Ma perché i palestinesi cristiani fra il pugno di ferro di Hamas e quello di Israele preferiscono il secondo e mai vorrebbero abitare in una Palestina “libera”? Un’interrogazione di Giovanni Amico
Riprendiamo sul nostro sito un testo di Giovanni Amico. Restiamo a disposizione per l’immediata rimozione se la sua presenza non fosse gradita a qualcuno degli aventi diritto. I neretti sono nostri ed hanno l’unico scopo di facilitare la lettura on-line.
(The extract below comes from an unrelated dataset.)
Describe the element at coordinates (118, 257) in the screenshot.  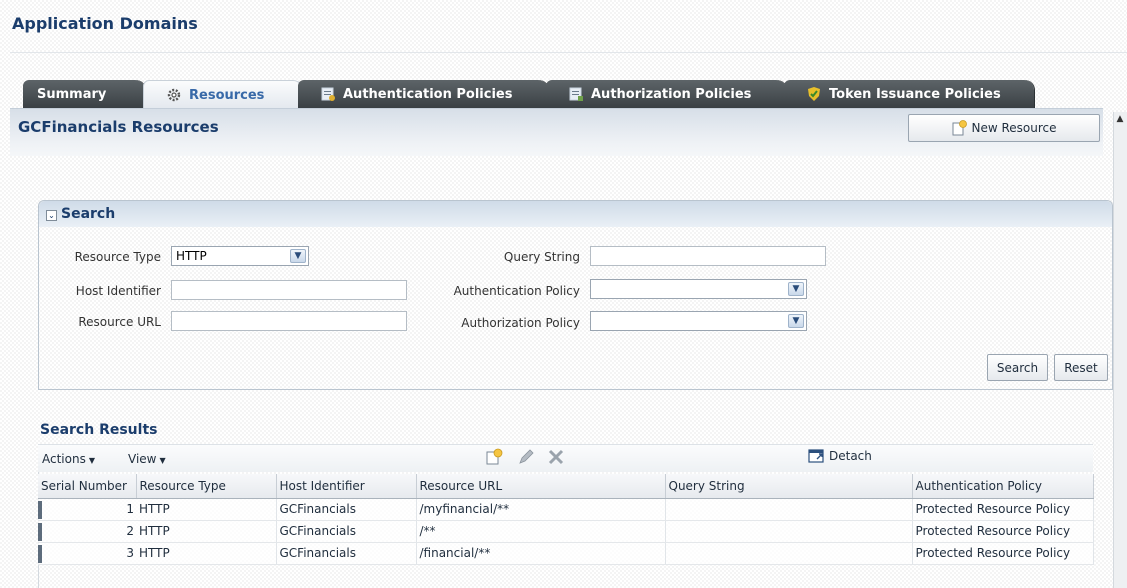
I see `resource-type-label: Resource Type` at that location.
Per ulteriori testi, cfr. le sezioni Politica internazionale, Ebraismo e Islam.
Il Centro culturale Gli scritti (12/10/2025)

Mi permetto di aggiungere un elemento alle riflessioni tutte occidentali su Gaza, Israele e la Palestina così polarizzate e divise come non mai, quasi ci fossero i giusti tutti da una parte e gli ingiusti tutti dall’altra.
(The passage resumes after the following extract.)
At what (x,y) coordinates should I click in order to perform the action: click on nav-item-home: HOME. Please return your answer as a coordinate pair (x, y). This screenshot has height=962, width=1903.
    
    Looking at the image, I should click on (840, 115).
Chi conosce bene i palestinesi cristiani di Terra santa sa bene quanto essi sperimentino il pugno di ferro di Israele, che ha cercato in diverse occasioni di ridurre la libertà d’azione delle comunità cristiane ortodosse o cattoliche o ha requisito terreni o ha reso difficile l’apertura di aziende o attività o ha commesso prevaricazioni contro di esse.
Eppure tutti costoro, se fossero obbligati a scegliere – o se potessero scegliere – fra tale condizione e passare sotto il pugno di ferro di Hamas, in una Palestina “libera” governata da tale organizzazione o, comunque, in una Palestina libera a maggioranza islamica che potrebbe passare in una qualsivoglia elezione in mano a costoro, affermano serenamente di preferire di stare sotto il giogo di Israele che sotto quello di Hamas.
Chi ha amici arabi di Palestina che studiano nelle università italiane sa bene quanto costoro invece di inneggiare alla fine dei combattimenti e ad una Palestina libera postano foto sulla persecuzione dei cristiani in Nigeria o in Siria e ci dicono amichevolmente di alzare la voce in difesa delle Chiese di Nigeria e di Siria: perché questo?
Cosa significa questo e cioè che persone profondamente palestinesi, che detestano la violenza israeliana, non abbiano alcuna fiducia in una pretesa “libera” Palestina, che libera non sarebbe affatto – a loro dire – e preferiscono, pur conoscendone la durezza, vivere nello Stato di Israele, che pure stigmatizzano?
La loro voce non è europea e non è di destra o di sinistra, ma certo interroga chi dall’esterno pretende di aver ben capito come stanno le cose.
Fra l’altro tutto questo riporta alla questione ancora del tutto irrisolta se il mondo islamico sia pronto ad una democrazia. A suo modo, anche la Palestina ricorda, come già l’Iran, l’Iraq, la Libia, la Siria, e tante altre nazioni, che ove non c’è un dittatore illuminato in un paese islamico, lì prendono la maggioranza coloro che, in nome della legge islamica, riducono tutti ad una gravissima mancanza di libertà.
Che fare dunque? Una Palestina “libera” dovrebbe essere governata da chi e con quali garanzie?
Queste considerazioni nulla tolgono alla condanna ferma e determinata degli eccidi di Israele a Gaza. Ma non basta tale condanna ed un eventuale ritiro delle truppe, che speriamo il più veloce possibile, a dare “libertà” alla Palestina, come invece in maniera gravemente ingenua e semplificatoria sembrano annunciare gli slogan che vengono gridati da tanti.